Educated by Tara Westover
Tara Westover grew up on a mountain in Idaho with her parents and six siblings. She was given almost no formal education, as her father kept the family isolated, prepping for the end times, eschewing doctors and schools, and preaching a mixture of conspiracy theories and religious doctrine. How Tara went from scrapping in a junkyard at age ten to studying for a PhD at Harvard in her twenties is the fascinating hook of this memoir.
But Educated isn’t a quiet journey of a young woman falling in love with learning, as I thought it might be when I picked it up. Instead, it is raw, breathless, harrowing, savage and completely captivating. This is less a memoir about education, and more a powerful story of survival.

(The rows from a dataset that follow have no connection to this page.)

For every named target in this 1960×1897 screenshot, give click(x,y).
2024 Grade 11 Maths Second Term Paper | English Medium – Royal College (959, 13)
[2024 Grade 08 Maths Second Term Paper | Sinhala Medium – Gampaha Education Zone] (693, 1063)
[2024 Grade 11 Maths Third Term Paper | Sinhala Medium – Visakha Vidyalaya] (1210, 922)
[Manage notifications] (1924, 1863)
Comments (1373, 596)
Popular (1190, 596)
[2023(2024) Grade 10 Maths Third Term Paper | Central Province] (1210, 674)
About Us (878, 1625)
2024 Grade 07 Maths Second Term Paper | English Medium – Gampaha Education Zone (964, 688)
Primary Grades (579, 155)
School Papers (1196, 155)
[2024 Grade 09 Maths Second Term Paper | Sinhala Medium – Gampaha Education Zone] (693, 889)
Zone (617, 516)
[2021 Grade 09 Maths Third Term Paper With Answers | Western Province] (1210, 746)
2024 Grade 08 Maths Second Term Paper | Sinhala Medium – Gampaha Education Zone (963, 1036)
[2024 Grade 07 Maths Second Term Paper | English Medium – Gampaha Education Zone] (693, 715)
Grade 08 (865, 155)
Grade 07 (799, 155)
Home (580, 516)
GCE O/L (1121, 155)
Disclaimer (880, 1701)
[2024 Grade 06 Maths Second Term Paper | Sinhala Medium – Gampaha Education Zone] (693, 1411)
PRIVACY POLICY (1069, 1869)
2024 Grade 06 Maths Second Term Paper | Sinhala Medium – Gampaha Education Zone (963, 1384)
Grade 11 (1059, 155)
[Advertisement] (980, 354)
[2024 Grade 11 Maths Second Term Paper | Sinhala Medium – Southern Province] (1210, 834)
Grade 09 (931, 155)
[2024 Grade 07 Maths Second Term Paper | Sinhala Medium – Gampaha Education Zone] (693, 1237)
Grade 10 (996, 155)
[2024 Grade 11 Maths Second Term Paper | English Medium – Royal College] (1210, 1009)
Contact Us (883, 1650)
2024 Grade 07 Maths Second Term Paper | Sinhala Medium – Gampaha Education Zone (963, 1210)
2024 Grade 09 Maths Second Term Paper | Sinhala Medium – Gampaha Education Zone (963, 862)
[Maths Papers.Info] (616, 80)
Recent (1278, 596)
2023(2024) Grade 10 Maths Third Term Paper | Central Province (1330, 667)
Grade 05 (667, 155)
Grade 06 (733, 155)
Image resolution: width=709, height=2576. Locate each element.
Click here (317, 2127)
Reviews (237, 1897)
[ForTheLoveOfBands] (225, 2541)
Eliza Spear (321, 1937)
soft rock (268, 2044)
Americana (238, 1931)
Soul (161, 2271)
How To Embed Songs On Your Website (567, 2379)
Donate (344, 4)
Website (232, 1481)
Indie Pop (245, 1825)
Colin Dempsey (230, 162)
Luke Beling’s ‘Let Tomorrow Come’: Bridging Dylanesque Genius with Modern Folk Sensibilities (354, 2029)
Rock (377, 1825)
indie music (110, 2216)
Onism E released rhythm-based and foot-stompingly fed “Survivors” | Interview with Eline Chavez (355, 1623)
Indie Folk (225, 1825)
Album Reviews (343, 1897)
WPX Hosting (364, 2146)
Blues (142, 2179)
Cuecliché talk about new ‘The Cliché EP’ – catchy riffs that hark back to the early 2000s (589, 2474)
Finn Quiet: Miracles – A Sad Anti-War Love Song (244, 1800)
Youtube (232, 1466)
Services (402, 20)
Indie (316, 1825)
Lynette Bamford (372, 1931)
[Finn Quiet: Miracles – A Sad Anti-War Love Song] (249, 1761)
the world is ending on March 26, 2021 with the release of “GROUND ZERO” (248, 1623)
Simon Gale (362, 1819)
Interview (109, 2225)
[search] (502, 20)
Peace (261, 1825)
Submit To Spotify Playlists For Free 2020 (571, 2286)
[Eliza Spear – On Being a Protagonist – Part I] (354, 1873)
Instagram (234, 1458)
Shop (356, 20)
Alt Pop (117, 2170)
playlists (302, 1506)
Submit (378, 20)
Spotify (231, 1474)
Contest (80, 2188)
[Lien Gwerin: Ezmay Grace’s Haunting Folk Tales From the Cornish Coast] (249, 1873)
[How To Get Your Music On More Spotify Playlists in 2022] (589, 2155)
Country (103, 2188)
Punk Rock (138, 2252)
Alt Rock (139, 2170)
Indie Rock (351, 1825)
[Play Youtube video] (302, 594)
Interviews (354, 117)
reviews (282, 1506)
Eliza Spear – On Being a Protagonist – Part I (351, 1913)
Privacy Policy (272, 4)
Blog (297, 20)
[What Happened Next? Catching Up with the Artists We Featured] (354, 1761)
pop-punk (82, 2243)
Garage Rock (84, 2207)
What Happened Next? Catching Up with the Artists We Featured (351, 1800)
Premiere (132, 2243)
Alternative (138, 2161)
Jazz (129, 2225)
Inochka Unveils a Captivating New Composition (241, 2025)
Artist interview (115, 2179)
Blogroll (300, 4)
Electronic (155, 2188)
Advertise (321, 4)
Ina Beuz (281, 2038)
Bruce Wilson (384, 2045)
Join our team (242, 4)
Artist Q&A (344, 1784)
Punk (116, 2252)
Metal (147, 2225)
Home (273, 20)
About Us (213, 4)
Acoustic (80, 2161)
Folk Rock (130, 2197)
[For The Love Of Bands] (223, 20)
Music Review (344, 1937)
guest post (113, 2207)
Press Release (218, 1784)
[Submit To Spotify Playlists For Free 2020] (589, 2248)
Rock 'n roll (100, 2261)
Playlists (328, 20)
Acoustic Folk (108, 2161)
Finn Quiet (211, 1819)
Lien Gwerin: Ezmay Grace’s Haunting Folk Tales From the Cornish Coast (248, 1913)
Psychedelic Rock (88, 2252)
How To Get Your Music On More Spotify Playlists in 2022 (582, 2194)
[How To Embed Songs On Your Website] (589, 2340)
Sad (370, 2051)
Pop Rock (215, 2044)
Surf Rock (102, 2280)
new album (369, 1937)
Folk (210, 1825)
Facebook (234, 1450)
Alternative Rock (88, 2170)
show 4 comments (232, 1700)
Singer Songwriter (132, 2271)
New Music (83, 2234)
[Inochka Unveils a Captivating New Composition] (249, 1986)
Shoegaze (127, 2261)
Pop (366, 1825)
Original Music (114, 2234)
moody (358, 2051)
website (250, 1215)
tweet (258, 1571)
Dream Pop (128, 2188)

The violence against Tara comes in many forms; directly, at the hands of an older brother, and indirectly, through her parents’ neglect, dysfunction and insistence on avoiding medical care. Tara and her family suffer an extraordinary number of injuries and accidents. There were many moments when I had to put the book down and take a breath, because I was so worried for Tara’s safety, and I couldn’t bear another moment of her pain.
Comparisons to The Glass Castle by Jeannette Walls and The Liars’ Club by Mary Karr are obvious, but also necessary, because Educated sits firmly alongside them. If you have read and loved either of those books, as I have, then you need to read Educated. This is an extraordinary, utterly immersive memoir.